• **Pointing records for text and elements**:
:::
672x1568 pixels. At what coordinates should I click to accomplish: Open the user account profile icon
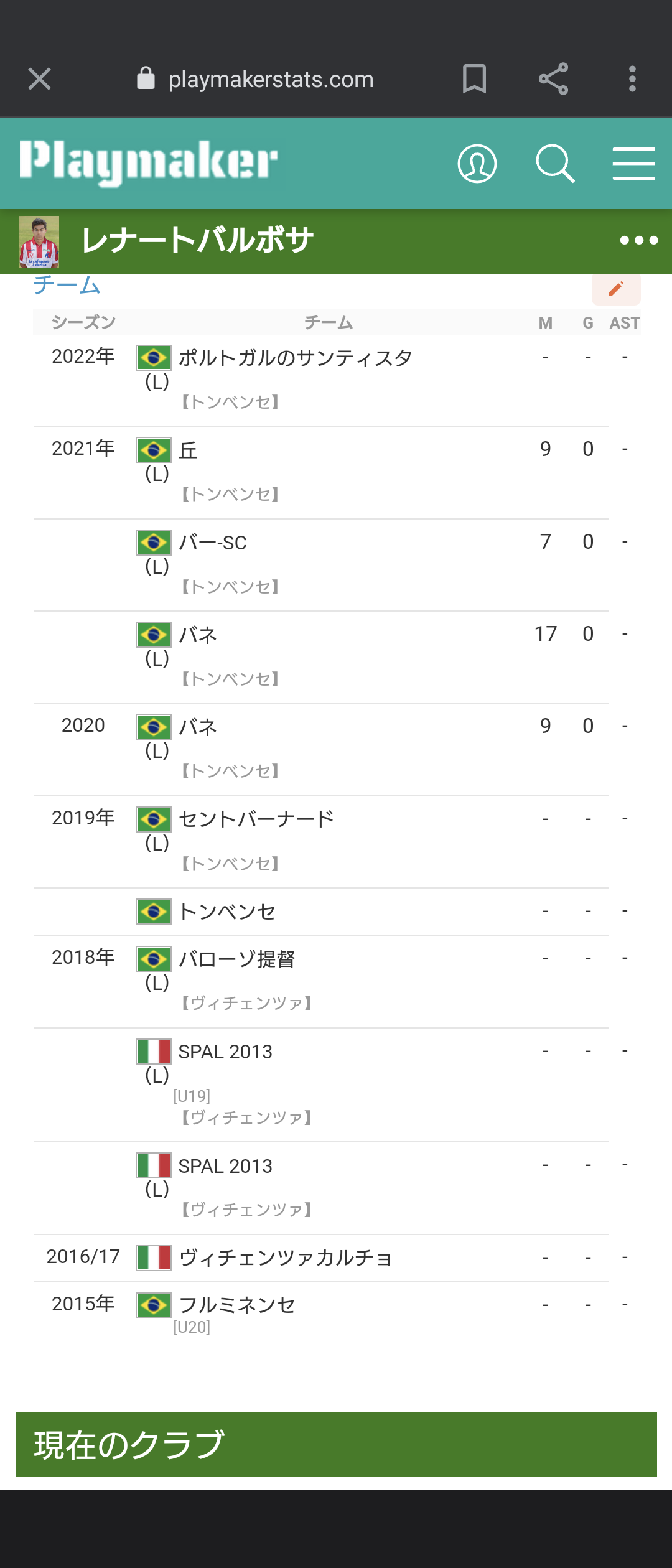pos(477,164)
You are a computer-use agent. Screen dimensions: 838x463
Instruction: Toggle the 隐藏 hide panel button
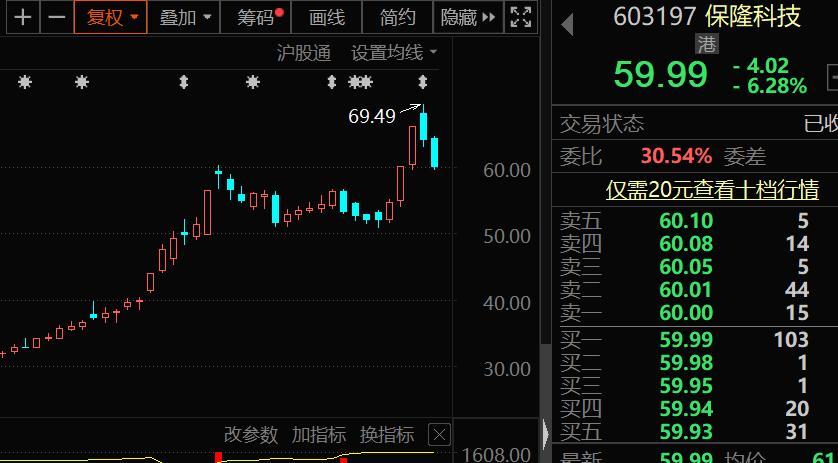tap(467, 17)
:::
• **Short task**: Can you write out the data above again word for word, omitting the pictures?

• **Written solution**:
672x1568 pixels. At what coordinates should I click to accomplish: Open the user account profile icon
pos(477,164)
You are a computer-use agent. Screen dimensions: 838x463
Instruction: Toggle the 隐藏 hide panel button
tap(467, 17)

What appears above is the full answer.